TASK 1
Reproduce the passage of the bcachefs commit log below from "bcachefs: Free iterator" up to and including "we're done with.".
TASK 2
Answer these questions about the bcachefs commit log below:
(a) Which function is the iterator-freeing commit specifically meant to speed up?
(b) What does move.c use the inode lookup for?
(c) For snapshots, what does inode allocation need to change to use instead of ITER_SLOTS?

SELECTED EXCERPT
Commits · a84b6c50f18e197070e35a04252fcc5c0abf2904 · Kirill Smelkov / linux

22 Oct, 2023 40 commits

bcachefs: Free iterator in bch2_btree_delete_range_trans() · a84b6c50

Kent Overstreet authored Mar 28, 2021

This is specifically to speed up bch2_inode_rm(), so that we're not
traversing iterators we're done with.
Signed-off-by: Kent Overstreet <kent.overstreet@gmail.com>
Signed-off-by: Kent Overstreet <kent.overstreet@linux.dev>

a84b6c50

bcachefs: Have journal reclaim thread flush more aggressively · c5f51cdd

Kent Overstreet authored Mar 28, 2021

This adds a new watermark for the journal reclaim when flushing btree
key cache entries - it should try and stay ahead of where foreground
threads doing transaction commits will enter direct journal reclaim.
Signed-off-by: Kent Overstreet <kent.overstreet@gmail.com>
Signed-off-by: Kent Overstreet <kent.overstreet@linux.dev>

c5f51cdd

bcachefs: Don't use bch2_inode_find_by_inum() in move.c · 883d9701

Kent Overstreet authored Mar 16, 2021

Since move.c isn't aware of what subvolume we're in, we can't use the
standard inode lookup code - fortunately, we're just using it for
reading IO options.
Signed-off-by: Kent Overstreet <kent.overstreet@gmail.com>
Signed-off-by: Kent Overstreet <kent.overstreet@linux.dev>

883d9701

bcachefs: Change inode allocation code for snapshots · e6ae2727

Kent Overstreet authored Mar 15, 2021

For snapshots, when we allocate a new inode we want to allocate an inode
number that isn't in use in any other subvolume. We won't be able to use
ITER_SLOTS for this, inode allocation needs to change to use
BTREE_ITER_ALL_SNAPSHOTS.

GIVEN DATA
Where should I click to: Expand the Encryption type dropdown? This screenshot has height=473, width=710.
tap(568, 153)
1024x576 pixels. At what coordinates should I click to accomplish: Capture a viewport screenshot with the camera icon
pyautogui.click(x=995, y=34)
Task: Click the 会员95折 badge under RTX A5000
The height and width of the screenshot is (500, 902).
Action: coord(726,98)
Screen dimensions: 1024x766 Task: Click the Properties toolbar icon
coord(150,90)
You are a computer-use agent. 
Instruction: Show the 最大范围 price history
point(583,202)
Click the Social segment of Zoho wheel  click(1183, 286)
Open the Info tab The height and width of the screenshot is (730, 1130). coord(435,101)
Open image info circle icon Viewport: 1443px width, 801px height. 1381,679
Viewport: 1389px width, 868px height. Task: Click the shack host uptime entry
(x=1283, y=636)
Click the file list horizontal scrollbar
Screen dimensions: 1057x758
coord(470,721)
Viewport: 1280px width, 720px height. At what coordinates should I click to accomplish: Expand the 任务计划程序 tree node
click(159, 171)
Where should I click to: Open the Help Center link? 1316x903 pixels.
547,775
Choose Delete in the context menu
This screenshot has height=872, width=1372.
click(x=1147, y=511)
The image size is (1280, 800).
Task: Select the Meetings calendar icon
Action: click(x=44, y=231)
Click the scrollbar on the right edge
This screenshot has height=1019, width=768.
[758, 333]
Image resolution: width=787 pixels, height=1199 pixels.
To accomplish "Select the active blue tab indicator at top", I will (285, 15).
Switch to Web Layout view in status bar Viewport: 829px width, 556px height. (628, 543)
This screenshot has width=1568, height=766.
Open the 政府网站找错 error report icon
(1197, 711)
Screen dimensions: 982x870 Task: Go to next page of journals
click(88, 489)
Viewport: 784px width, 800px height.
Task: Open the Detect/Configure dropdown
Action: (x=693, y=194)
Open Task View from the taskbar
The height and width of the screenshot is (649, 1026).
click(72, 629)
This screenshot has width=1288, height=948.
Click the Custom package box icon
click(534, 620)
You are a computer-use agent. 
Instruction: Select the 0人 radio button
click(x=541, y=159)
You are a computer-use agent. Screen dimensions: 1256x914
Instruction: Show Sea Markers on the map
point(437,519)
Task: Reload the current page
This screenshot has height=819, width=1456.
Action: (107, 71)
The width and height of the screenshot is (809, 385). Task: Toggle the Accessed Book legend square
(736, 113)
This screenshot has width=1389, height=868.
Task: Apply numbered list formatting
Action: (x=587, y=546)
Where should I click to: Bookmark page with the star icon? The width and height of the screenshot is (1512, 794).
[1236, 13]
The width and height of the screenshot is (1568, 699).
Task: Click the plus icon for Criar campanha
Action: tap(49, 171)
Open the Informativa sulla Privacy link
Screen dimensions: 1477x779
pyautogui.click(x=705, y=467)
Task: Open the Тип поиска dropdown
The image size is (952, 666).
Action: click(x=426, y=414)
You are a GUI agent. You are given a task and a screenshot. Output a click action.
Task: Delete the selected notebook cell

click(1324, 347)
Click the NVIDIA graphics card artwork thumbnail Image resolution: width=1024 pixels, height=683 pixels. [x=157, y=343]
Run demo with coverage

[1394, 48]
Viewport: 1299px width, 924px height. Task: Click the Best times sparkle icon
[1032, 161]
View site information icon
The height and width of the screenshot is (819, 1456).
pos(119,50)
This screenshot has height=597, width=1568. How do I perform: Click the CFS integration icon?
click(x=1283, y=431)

RESULT 1
bcachefs: Free iterator in bch2_btree_delete_range_trans() · a84b6c50

Kent Overstreet authored Mar 28, 2021

This is specifically to speed up bch2_inode_rm(), so that we're not
traversing iterators we're done with.

RESULT 2
(a) bch2_inode_rm()
(b) Reading IO options.
(c) BTREE_ITER_ALL_SNAPSHOTS